● **What is needed**
Leaving out any pictures, transcribe every record exactly.

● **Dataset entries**
○ ○ ○ ○

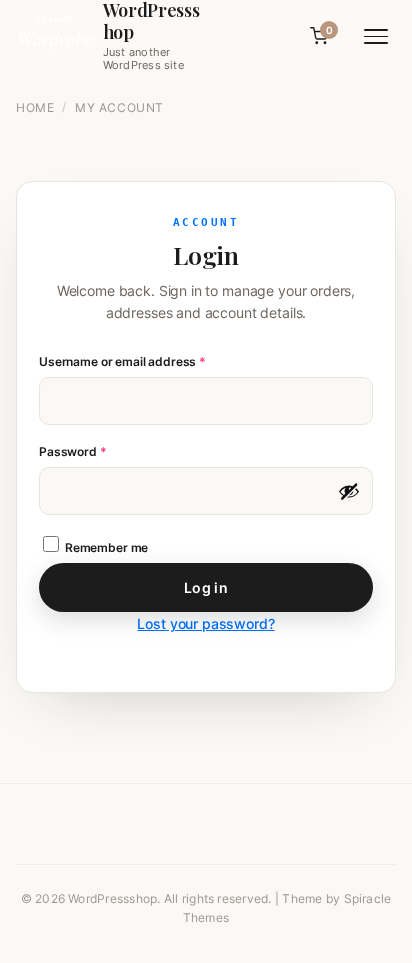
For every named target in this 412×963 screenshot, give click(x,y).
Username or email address (148, 361)
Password (98, 451)
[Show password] (349, 491)
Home (35, 107)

○ ○ ○ ○

● **Result below**
For every named target in this 412×963 screenshot, give click(x,y).
Username or email address (148, 361)
Password (98, 451)
[Show password] (349, 491)
Home (35, 107)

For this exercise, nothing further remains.